◆ Collected data
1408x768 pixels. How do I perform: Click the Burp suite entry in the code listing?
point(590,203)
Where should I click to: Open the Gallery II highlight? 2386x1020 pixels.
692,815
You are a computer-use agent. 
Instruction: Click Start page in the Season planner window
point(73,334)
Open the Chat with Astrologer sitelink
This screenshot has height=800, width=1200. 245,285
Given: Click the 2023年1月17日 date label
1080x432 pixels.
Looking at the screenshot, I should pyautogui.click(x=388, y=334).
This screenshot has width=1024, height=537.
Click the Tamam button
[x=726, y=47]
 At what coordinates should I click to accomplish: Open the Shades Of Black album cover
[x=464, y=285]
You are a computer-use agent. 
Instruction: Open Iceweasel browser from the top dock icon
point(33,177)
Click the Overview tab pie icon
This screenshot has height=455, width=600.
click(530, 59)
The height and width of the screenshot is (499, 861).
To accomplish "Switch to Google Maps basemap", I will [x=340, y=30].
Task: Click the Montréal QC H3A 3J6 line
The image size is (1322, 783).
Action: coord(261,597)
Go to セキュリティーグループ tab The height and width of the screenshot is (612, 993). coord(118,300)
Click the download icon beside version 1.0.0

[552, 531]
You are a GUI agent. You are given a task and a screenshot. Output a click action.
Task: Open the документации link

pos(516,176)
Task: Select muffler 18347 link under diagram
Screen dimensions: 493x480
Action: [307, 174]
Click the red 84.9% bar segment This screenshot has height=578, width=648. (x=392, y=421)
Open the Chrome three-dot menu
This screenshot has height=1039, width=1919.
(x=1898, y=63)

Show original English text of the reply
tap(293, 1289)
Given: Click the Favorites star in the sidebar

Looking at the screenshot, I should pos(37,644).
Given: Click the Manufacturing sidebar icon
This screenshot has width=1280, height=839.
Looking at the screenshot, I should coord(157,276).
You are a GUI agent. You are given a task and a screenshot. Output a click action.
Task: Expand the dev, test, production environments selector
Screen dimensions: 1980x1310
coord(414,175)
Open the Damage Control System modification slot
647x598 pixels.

◆ PROBLEM TO WORK ON
Reproduce every record in full, keeping each one exactly as it reads.

◆ EXERCISE OUTPUT
1408x768 pixels. How do I perform: Click the Burp suite entry in the code listing?
point(590,203)
Where should I click to: Open the Gallery II highlight? 2386x1020 pixels.
692,815
You are a computer-use agent. 
Instruction: Click Start page in the Season planner window
point(73,334)
Open the Chat with Astrologer sitelink
This screenshot has height=800, width=1200. 245,285
Given: Click the 2023年1月17日 date label
1080x432 pixels.
Looking at the screenshot, I should pyautogui.click(x=388, y=334).
This screenshot has width=1024, height=537.
Click the Tamam button
[x=726, y=47]
 At what coordinates should I click to accomplish: Open the Shades Of Black album cover
[x=464, y=285]
You are a computer-use agent. 
Instruction: Open Iceweasel browser from the top dock icon
point(33,177)
Click the Overview tab pie icon
This screenshot has height=455, width=600.
click(530, 59)
The height and width of the screenshot is (499, 861).
To accomplish "Switch to Google Maps basemap", I will [x=340, y=30].
Task: Click the Montréal QC H3A 3J6 line
The image size is (1322, 783).
Action: coord(261,597)
Go to セキュリティーグループ tab The height and width of the screenshot is (612, 993). coord(118,300)
Click the download icon beside version 1.0.0

[552, 531]
You are a GUI agent. You are given a task and a screenshot. Output a click action.
Task: Open the документации link

pos(516,176)
Task: Select muffler 18347 link under diagram
Screen dimensions: 493x480
Action: [307, 174]
Click the red 84.9% bar segment This screenshot has height=578, width=648. (x=392, y=421)
Open the Chrome three-dot menu
This screenshot has height=1039, width=1919.
(x=1898, y=63)

Show original English text of the reply
tap(293, 1289)
Given: Click the Favorites star in the sidebar

Looking at the screenshot, I should pos(37,644).
Given: Click the Manufacturing sidebar icon
This screenshot has width=1280, height=839.
Looking at the screenshot, I should coord(157,276).
You are a GUI agent. You are given a task and a screenshot. Output a click action.
Task: Expand the dev, test, production environments selector
Screen dimensions: 1980x1310
coord(414,175)
Open the Damage Control System modification slot
647x598 pixels.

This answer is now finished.